Становлюсь перед девочкой, высокая, как стена, и заслоняю ей небо. Она все еще меня не боится, потому что мать ее рядом.

— Пора двигаться, а то нас ждет длинная дорога, — заговариваю тихим голосом, чтобы не испугать девочку.

Ручка доверчиво угрелась в моей, словно я ввожу ее в сказку. И с этого мгновения она ведет меня.

— Давайте поторопимся! — говорит Ке.

Ручка меня тянет наружу. Иду послушно. Переступаю порог и вхожу в другую жизнь, в другую себя.

Снаружи меня встречает ослепительное утро. Мгла растаяла под лучами солнца. Призрачный дым превратился в мир, перенаселенный багрянцем, растениями, людьми. И больше всего — детьми. Отовсюду нахлынули мальчишки, городские и деревенские, эвакуированные и местные, чтобы проститься с Ха. Я бы не смогла пробить себе дорогу через их кричащую массу, если бы меня не тянула вперед нетерпеливая ручка.

Ха уезжает далеко, за детские представления о дали. Провожают ее товарищи, бегущие вокруг с криками и толкотней. Под яркими солнечными лучами вижу ее более живой и знакомой.

Смеющаяся вся — от верхушки своего «конского хвоста» до порванных сандалий, — устремленная вперед, спотыкающаяся о детей, которые наваливаются на нее, чтобы прикоснуться к ней в последний раз, она идет прямо в неизвестность.

И все больше отстает от нас ее мать.

Безмолвная восковая рука нам машет, благословляя как со старинной иконы. Детская ручка ей отвечает, рассеянно высунувшись на ветер, образовавшийся уже от движения «джипа».

* * *

Этим утром едем в Ханой. Ха с любопытством глядит вокруг. В первый и в последний раз она видит свою родину.

Пейзаж с преобладанием воды. Буйвол в тине и воде рисового поля по самую спину. Девочка, усевшись на буйвола и держась одной рукой за его рог, другой выдергивает какие-то корешки.

Узкобедрые, плоскогрудые силуэты работающих людей. Островерхие соломенные шляпы. Согнутые спины. Люди сажают рис. Как они нежны с ним, берутся за стебельки, словно за детские пальчики. Рисовые поля полны пиявок. Ноги кровоточат.

Девушка корзиной перебрасывает воду с нижнего поля на верхнее. Она поит рис и водой и своей молодостью, черпая и выплескивая свое отражение в воде.

Смотри в последний раз на свою землю!

«Джип» движется по узкой дороге меж двух болот. Впереди показывается повозка, нагруженная чем-то доверху. В нее впряжен веревочной упряжью молодой человек. Сзади тележку толкает девушка. Как разминуться?

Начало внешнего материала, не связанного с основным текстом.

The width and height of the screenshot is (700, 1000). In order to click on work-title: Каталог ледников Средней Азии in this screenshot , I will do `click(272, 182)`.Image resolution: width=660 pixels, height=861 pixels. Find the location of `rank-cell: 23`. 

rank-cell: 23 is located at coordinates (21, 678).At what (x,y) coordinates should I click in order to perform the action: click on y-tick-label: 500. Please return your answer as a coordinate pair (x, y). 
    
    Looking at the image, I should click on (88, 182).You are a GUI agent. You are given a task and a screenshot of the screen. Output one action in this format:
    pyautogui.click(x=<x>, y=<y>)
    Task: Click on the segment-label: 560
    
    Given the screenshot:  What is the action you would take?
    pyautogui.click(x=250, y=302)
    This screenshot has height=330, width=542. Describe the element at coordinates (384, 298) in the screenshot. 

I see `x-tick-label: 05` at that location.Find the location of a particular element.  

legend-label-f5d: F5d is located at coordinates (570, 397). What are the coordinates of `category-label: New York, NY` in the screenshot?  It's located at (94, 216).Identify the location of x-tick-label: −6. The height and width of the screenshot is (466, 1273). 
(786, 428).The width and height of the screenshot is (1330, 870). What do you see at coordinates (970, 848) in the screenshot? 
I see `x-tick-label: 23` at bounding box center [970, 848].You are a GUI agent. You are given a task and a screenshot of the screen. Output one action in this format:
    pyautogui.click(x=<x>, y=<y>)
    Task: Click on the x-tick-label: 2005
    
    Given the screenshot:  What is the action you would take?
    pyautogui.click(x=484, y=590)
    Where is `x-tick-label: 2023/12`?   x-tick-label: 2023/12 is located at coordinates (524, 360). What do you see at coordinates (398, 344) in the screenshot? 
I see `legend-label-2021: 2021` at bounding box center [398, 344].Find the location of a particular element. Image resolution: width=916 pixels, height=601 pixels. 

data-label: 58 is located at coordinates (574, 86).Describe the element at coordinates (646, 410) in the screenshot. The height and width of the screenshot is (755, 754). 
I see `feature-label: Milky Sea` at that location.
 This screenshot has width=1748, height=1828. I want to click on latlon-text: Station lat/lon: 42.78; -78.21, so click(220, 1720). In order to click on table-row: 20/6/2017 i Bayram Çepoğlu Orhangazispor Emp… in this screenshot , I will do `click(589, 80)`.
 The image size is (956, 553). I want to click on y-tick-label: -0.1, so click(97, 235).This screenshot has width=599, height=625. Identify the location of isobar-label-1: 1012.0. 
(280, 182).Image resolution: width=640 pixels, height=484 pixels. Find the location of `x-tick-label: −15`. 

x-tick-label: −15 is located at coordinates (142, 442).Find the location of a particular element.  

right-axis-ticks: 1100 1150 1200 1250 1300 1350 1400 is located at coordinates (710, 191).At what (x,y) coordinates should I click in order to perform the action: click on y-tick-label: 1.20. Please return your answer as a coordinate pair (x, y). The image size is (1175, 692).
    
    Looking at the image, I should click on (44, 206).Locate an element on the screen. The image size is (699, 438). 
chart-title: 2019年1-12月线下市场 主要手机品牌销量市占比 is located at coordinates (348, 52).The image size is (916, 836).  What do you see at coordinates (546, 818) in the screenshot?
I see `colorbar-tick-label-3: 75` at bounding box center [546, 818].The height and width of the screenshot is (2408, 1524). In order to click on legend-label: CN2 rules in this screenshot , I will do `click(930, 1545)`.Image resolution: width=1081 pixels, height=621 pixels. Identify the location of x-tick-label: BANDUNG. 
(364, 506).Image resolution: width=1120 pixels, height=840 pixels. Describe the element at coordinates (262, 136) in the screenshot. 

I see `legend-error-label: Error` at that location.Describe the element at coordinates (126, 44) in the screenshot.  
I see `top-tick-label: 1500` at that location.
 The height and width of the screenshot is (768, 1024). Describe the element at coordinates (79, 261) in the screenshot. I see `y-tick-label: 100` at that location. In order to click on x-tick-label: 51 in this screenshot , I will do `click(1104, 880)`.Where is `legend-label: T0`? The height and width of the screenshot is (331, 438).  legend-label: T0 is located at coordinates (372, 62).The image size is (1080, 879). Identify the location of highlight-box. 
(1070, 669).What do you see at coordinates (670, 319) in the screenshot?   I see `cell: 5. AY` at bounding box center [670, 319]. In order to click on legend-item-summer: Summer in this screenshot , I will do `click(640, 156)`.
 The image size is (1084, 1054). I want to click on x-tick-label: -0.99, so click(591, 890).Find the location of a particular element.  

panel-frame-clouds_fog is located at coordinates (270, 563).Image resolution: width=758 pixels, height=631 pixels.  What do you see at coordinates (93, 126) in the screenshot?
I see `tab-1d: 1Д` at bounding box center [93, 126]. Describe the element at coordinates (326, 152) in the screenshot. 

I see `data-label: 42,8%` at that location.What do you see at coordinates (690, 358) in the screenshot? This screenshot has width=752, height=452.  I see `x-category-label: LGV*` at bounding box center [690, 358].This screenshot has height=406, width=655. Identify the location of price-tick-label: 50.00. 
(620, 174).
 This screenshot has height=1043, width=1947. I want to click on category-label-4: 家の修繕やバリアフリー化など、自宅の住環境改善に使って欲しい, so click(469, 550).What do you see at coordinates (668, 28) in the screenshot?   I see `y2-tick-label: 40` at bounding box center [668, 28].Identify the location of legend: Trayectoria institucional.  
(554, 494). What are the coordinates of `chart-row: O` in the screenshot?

Но молодые люди не сердятся. Они как будто даже рады встрече. Разглядывают, но с доброжелательным любопытством. Оттаскивают свою тележку в болото, где она глубоко вязнет одним колесом. «Джип» проходит впритирку. Молодые люди улыбаются нам.

Смотри в последний раз на улыбку своей родины!

Ветерок доносит нежное благоухание лотосов. Их белые чаши застилают болото и поглощают его тяжелый, отравляющий дух.

Вросшие корнями в грязную тину, со стеблями, покоящимися в воде, лотосы на воздухе раскрывают свои царственные цветы. Трудное существование в трех стихиях.

Утро разворачивается в небе как яркий веер. Я бы не уловила всех бесчисленных оттенков восхода, если бы они не отражались в воде.

Вода мне преподносит их словно еще более тонкими, трепетными, интимными. И еще более неуловимыми. Но в этом и состоит их главная прелесть.

Смотри в последний раз на красоту своей родины!

Надо проехать по узкому бамбуковому мостику, заменившему стальной мост, чей перебитый хребет виднеется над рекой справа. «Джип» пробирается по деревянным перекладинам, как по клавишам.